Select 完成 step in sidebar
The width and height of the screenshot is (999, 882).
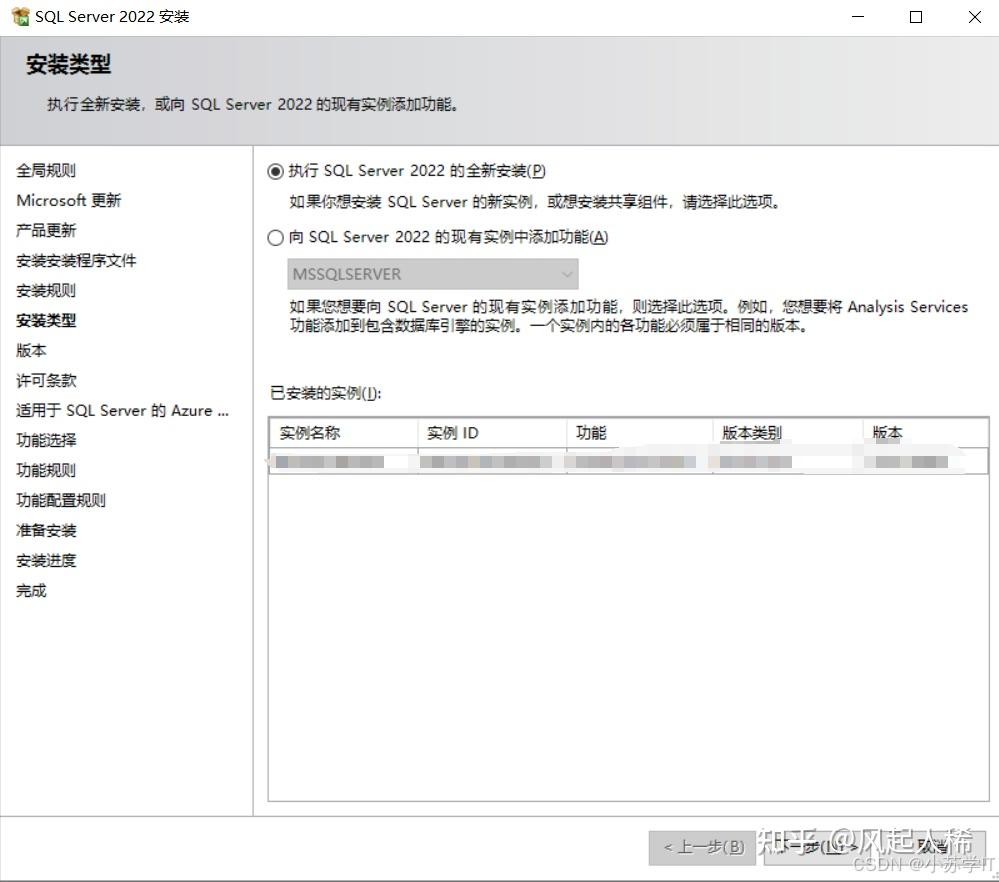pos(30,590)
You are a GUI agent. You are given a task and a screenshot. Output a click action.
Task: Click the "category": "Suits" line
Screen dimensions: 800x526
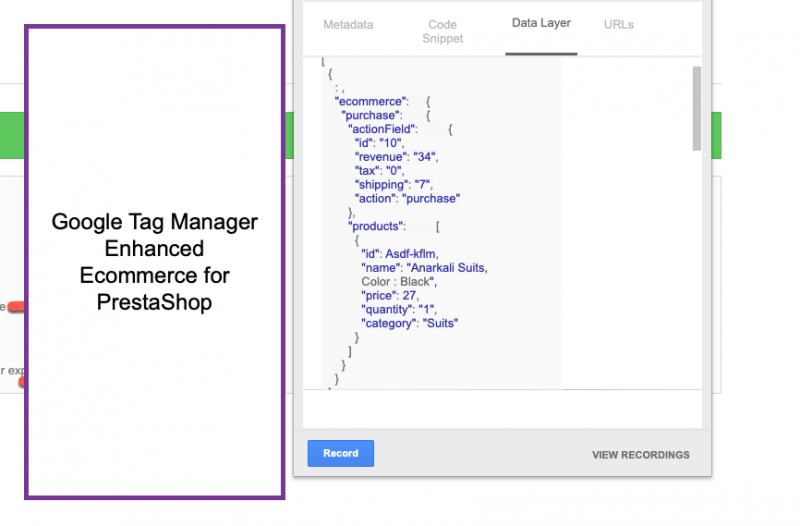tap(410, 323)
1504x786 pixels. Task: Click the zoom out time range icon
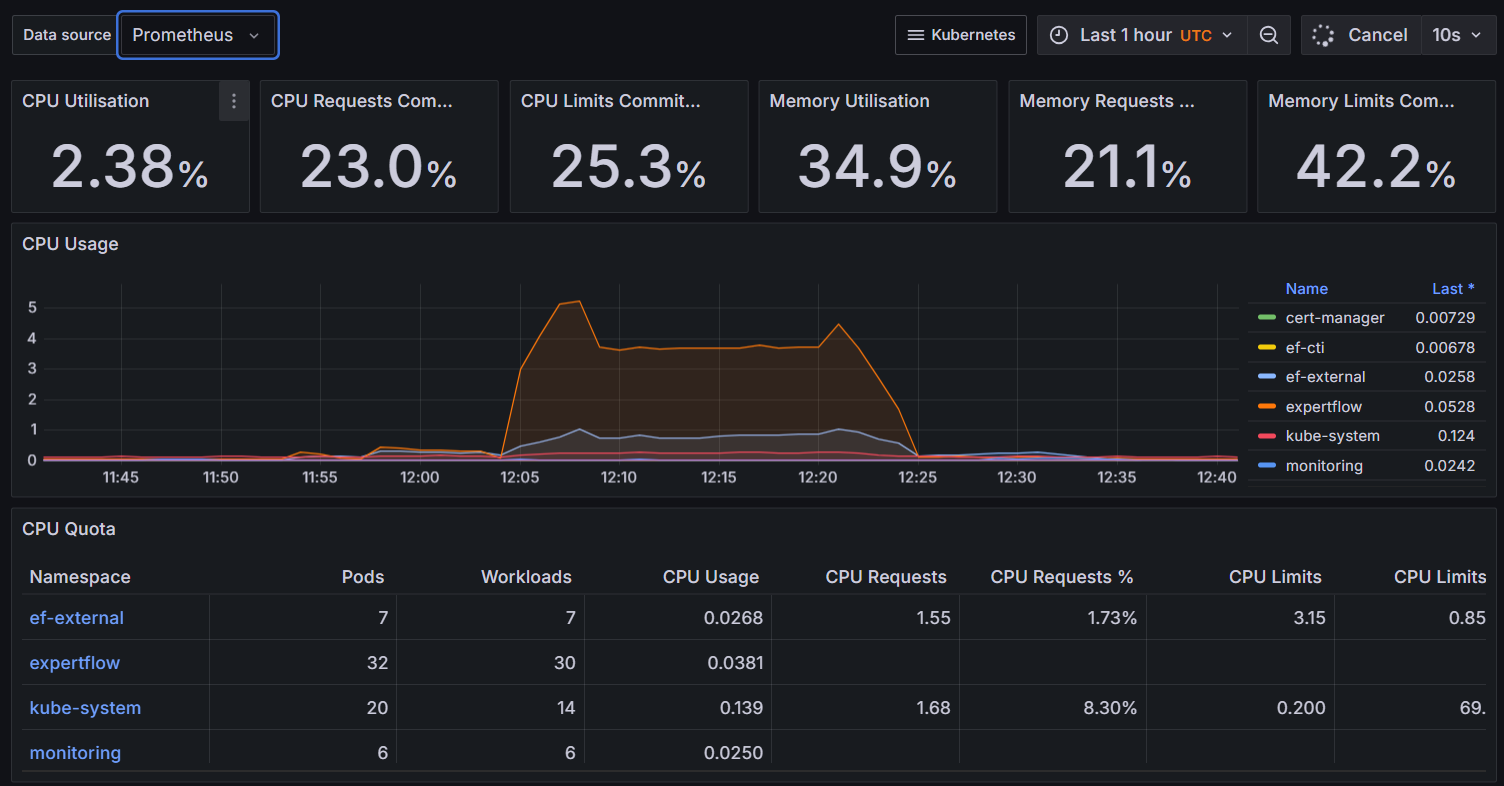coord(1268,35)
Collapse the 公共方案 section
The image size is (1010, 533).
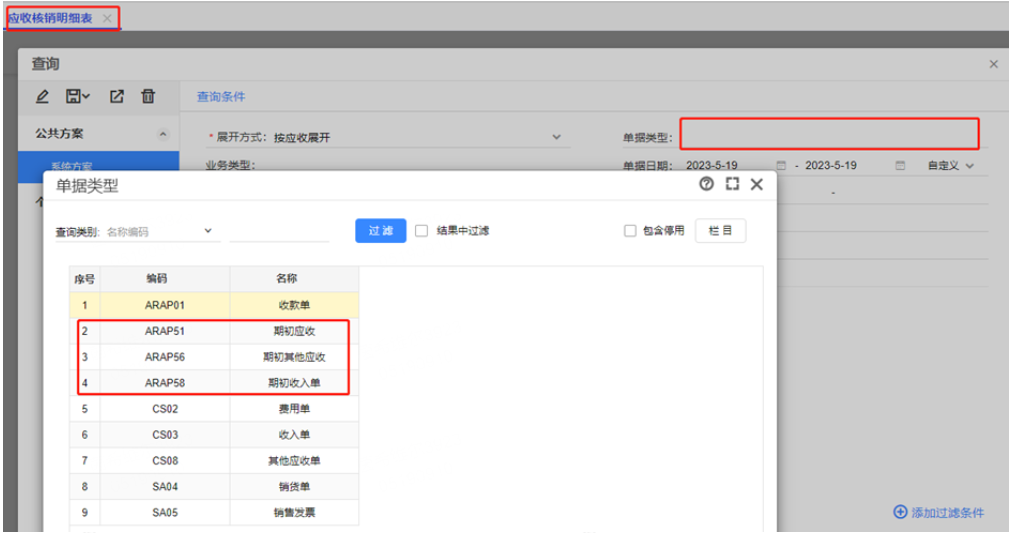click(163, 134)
....................
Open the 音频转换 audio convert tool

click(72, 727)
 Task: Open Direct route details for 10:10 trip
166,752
....................
_Exercise instructions_
From the records above, transcribe exactly the lines starting at the one containing "Select 完成 step in sidebar" and ending at the one containing "Collapse the 公共方案 section". Skip the pictures.

_Response for this exercise_
Select 完成 step in sidebar
The width and height of the screenshot is (999, 882).
pos(30,590)
You are a GUI agent. You are given a task and a screenshot. Output a click action.
Task: Click the "category": "Suits" line
Screen dimensions: 800x526
tap(410, 323)
1504x786 pixels. Task: Click the zoom out time range icon
coord(1268,35)
Collapse the 公共方案 section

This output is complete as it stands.